Given the partial invalidation of the Part C regulation by the Humana Court, 42 C.F.R. § 422.108(f), we also question whether additional judicial challenges to the Part C regulations are soon to follow. The Part C statutory provisions permit an MA Plan to seek recovery of conditional payments from the provider or authorize the provider to bill the primary payer or the claimant for its services (to the extent the claimant has been paid by the primary payer)—they say nothing about the MA Plan billing a primary payer directly for the conditional payments. See 42 U.S.C. § 1395w-22(a)(4). Could a challenge to the regulation that authorizes MA Plans to bill or seek collection directly from primary payers in court be far behind?

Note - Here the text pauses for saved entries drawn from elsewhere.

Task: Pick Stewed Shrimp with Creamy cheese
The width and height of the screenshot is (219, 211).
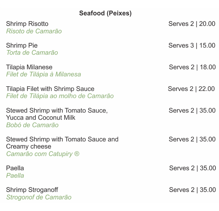Action: [62, 143]
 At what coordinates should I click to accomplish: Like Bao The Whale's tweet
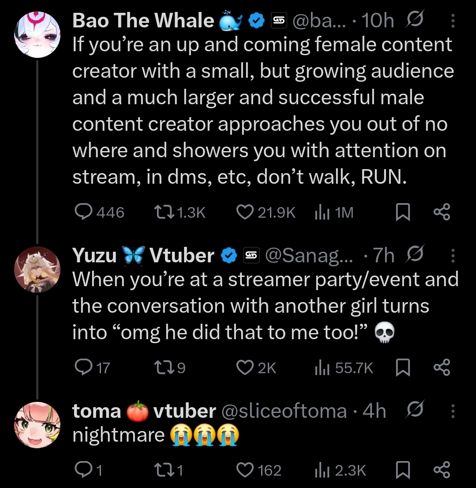245,213
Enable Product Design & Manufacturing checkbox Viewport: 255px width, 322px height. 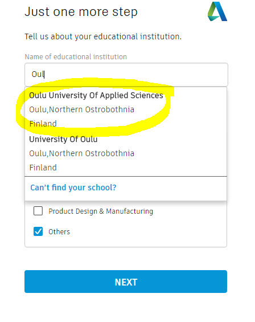pyautogui.click(x=38, y=211)
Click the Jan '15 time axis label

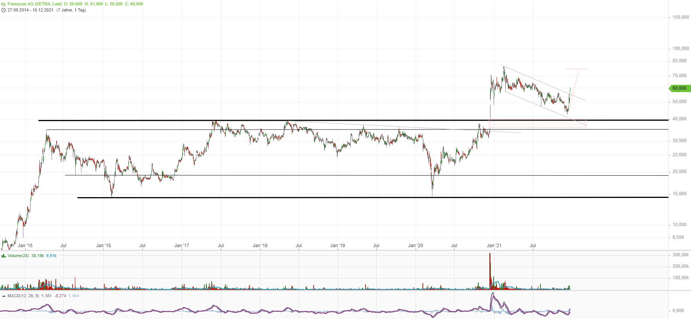(25, 246)
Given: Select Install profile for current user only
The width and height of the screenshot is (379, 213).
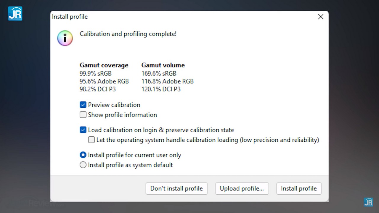Looking at the screenshot, I should [x=83, y=155].
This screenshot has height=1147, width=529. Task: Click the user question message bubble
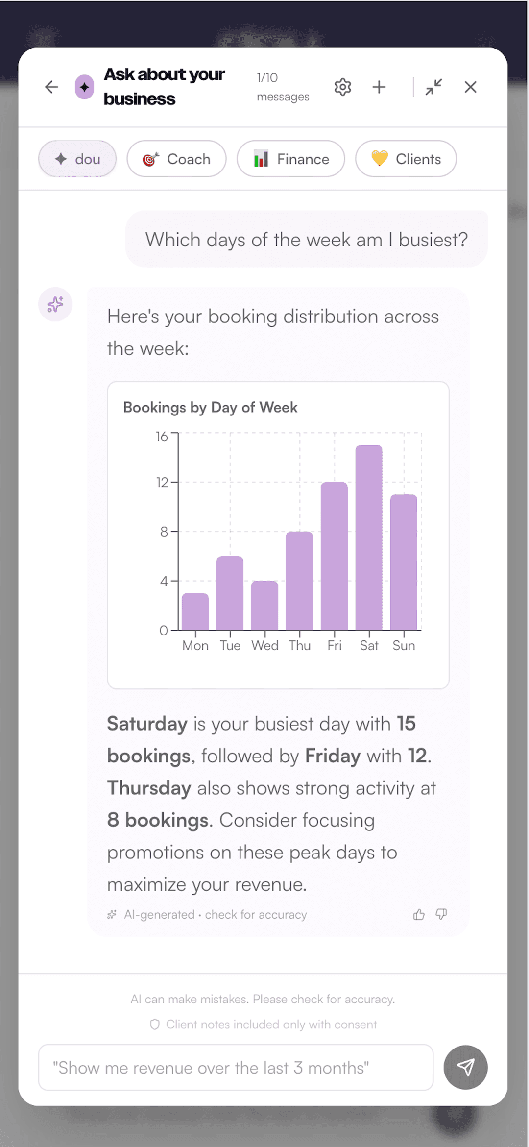point(306,240)
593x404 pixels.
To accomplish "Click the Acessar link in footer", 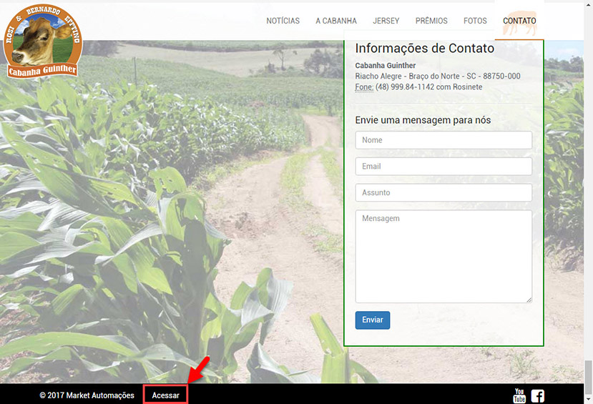I will tap(166, 395).
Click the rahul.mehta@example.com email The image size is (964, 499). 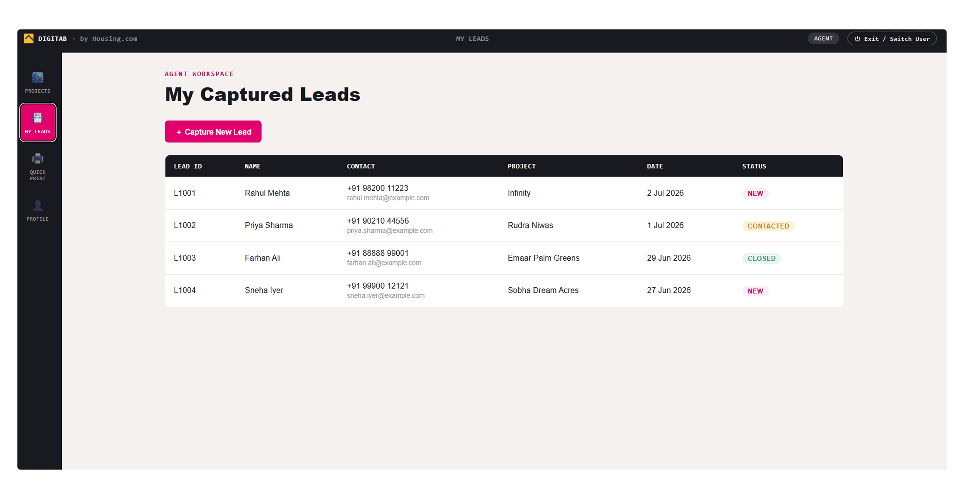click(x=388, y=198)
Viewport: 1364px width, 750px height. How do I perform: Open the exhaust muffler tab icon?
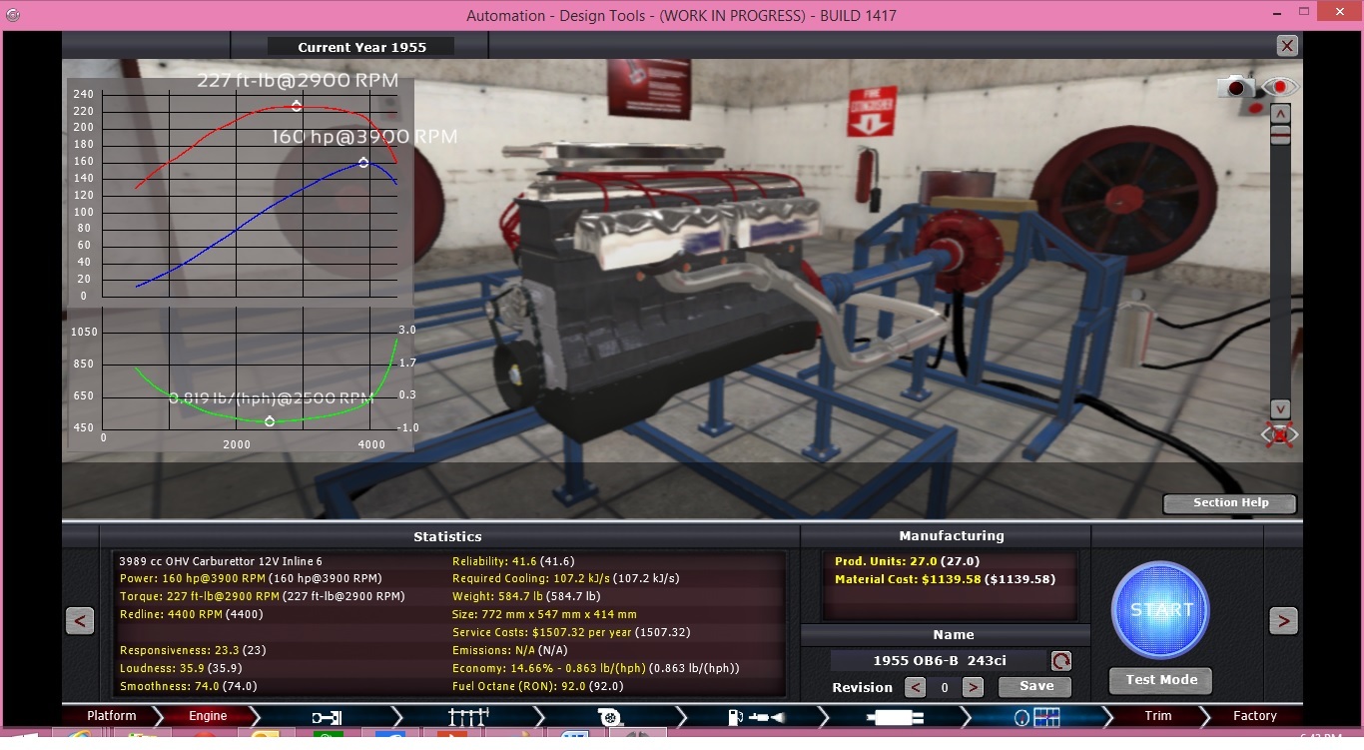[x=894, y=716]
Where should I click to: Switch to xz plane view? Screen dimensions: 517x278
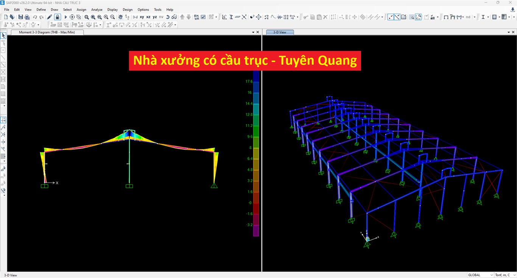click(x=148, y=17)
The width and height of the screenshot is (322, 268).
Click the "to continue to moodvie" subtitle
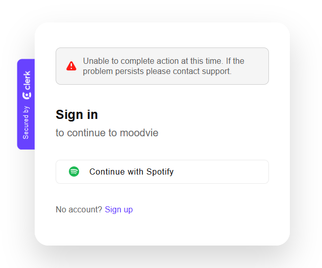coord(107,133)
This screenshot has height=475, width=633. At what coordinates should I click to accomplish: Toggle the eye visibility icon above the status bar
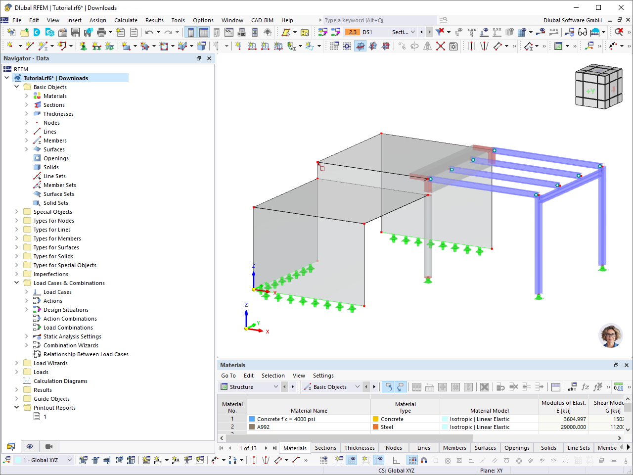click(x=30, y=446)
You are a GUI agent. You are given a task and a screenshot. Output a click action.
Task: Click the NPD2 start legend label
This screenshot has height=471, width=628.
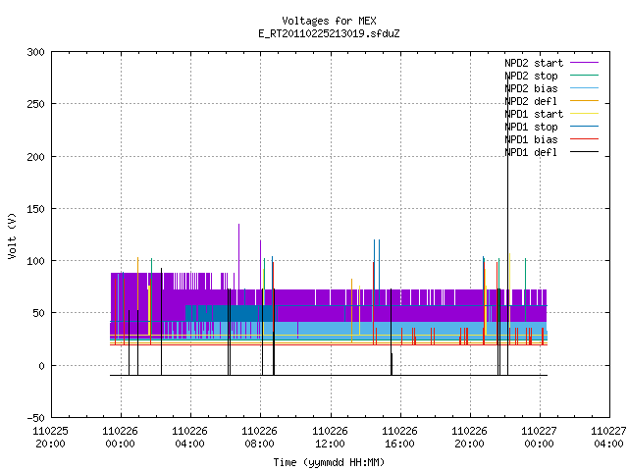pos(534,63)
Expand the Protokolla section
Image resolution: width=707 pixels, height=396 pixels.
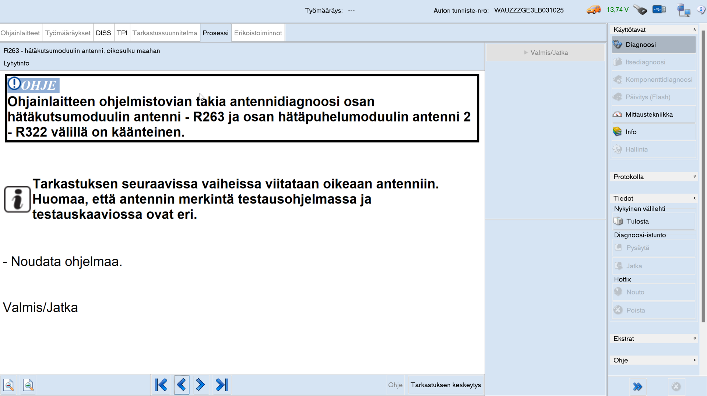[x=694, y=177]
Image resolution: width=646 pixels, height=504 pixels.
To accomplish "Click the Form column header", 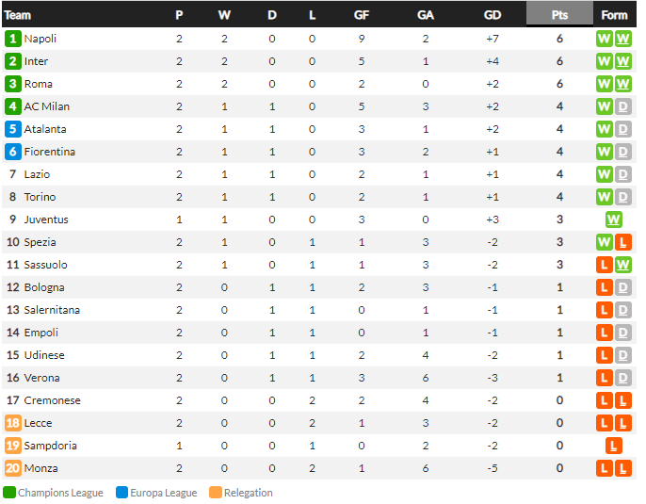I will (614, 15).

Another question that follows logically from the Humana decision is whether CMS has authority under Section 111 to require NGHPs to report payments to MA Plan enrollees in addition to enrollees in traditional Medicare. CMS has answered this question during several Section 111 town hall conference calls, as recently as March 9, 2011, instructing NGHPs to report payments they make to all Medicare beneficiary claimants, regardless of the Medicare program (managed care or traditional fee-for-service) in which they are enrolled. Without addressing whether Congress intended Section 111 to sweep this broadly, CMS has explained that it is not uncommon for Medicare beneficiaries to switch their enrollment from time to time between MA Plans and traditional Medicare. For this reason, CMS believes an individual enrolled in an MA Plan at the time of settlement may have been enrolled previously in traditional Medicare and thus a portion of the settlement funds may be compensation for medical expenses incurred during that earlier time and thus reportable under Section 111. This scenario could arise, for example, during extended class-action periods. The question avoided by CMS and perhaps headed for judicial review is whether an NGHP must report a settlement to a claimant who has only received Medicare benefits under an MA Plan. An argument might be advanced that if the MA Plan has no right of recovery against the NGHP, then the NGHP should not bear the cost of Section 111 reporting. Indeed, the settling MA Plan beneficiary will owe an obligation under its Plan policy to report the settlement to the Plan and, if appropriate, reimburse the Plan for any conditional payments.
As shown by the Humana decision and its possible implications, there are many issues that intersect both MSP situations and Section 111 reporting that will continue to evolve and demand our attention in the coming months.